THE War Memorial Families Project in Helensburgh launched a comprehensive new website on Remembrance Sunday.
A team of four from the Friends of Hermitage Park spent more than a year researching the 206 casualties of World War One named on the cenotaph in Hermitage Park to create the website helensburghwarmemorial.co.uk.
Fiona Baker, chair of the Friends, said: “At times, the research has been heartbreaking, so many young lives lost, all over Europe and the Middle East as far as India.
“We hope the website might bring forward some further information from the descendants of the WW1 men, and one woman, remembered on the memorial.

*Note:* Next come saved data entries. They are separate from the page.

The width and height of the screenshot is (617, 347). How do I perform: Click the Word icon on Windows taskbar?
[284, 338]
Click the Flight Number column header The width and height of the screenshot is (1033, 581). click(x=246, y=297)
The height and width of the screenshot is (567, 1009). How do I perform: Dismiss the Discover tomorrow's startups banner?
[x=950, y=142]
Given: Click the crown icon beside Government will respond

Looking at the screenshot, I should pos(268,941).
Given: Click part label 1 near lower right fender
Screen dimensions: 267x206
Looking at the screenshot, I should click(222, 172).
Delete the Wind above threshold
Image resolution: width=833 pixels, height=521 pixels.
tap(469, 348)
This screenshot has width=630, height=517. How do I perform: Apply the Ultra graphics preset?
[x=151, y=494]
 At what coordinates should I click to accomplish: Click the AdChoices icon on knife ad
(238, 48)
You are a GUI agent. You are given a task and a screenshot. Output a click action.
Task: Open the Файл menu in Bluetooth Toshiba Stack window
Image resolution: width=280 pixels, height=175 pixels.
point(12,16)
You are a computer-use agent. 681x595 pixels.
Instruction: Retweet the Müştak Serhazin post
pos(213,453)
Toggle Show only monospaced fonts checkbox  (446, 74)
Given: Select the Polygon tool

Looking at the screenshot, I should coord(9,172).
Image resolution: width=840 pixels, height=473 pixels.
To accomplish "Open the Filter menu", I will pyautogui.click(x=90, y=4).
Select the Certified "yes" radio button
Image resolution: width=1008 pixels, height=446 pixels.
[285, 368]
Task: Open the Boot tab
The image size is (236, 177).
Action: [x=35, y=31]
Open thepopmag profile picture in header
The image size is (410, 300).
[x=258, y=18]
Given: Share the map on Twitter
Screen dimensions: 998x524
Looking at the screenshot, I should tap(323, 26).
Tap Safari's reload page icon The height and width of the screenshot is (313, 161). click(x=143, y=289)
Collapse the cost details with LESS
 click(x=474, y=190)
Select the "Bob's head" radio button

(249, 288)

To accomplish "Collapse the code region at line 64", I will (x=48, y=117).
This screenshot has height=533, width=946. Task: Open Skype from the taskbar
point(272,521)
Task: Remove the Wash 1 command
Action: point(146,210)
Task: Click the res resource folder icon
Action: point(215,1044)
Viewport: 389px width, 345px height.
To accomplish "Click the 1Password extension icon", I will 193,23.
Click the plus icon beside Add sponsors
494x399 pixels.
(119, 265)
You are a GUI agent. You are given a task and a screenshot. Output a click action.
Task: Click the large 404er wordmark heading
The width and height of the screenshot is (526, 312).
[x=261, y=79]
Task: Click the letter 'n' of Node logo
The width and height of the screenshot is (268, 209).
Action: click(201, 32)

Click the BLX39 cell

“The altar at the memorial is inscribed ‘Let those who come after see to it that their names are not forgotten’, and we hope our project has honoured this.”
The Friends received a £10,000 grant from the National Lottery’s ‘First World War: Then and Now’ programme in May 2019, and the website, built by Jim Chestnut, was scheduled to launch alongside a DVD, pamphlet guide and memorial book — although these have been postponed until Armistice 2021 when public gatherings will, hopefully, be permitted.
The research for the project brought to light the names of Helensburgh men, and men who are associated with Helensburgh, who died in World War One but whose names are not on the war memorial — most likely because families simply could not afford to pay for their inscriptions.
There are 206 names listed on the WWI panel on the memorial. The ‘missing’ names not included add a further 59 men to Helensburgh’s contribution to the Great War, making a total of 265 who made the ultimate sacrifice.
Researcher Ann Stewart said: “With only four of us working on this project, there has been an opportunity to get quite close to the men named on the memorial. At times we have all had tears in our eyes over the lives they led and their deaths.
“It was a large project for so few of us, but it was worthwhile as it will be an archive for people searching for their ancestors.”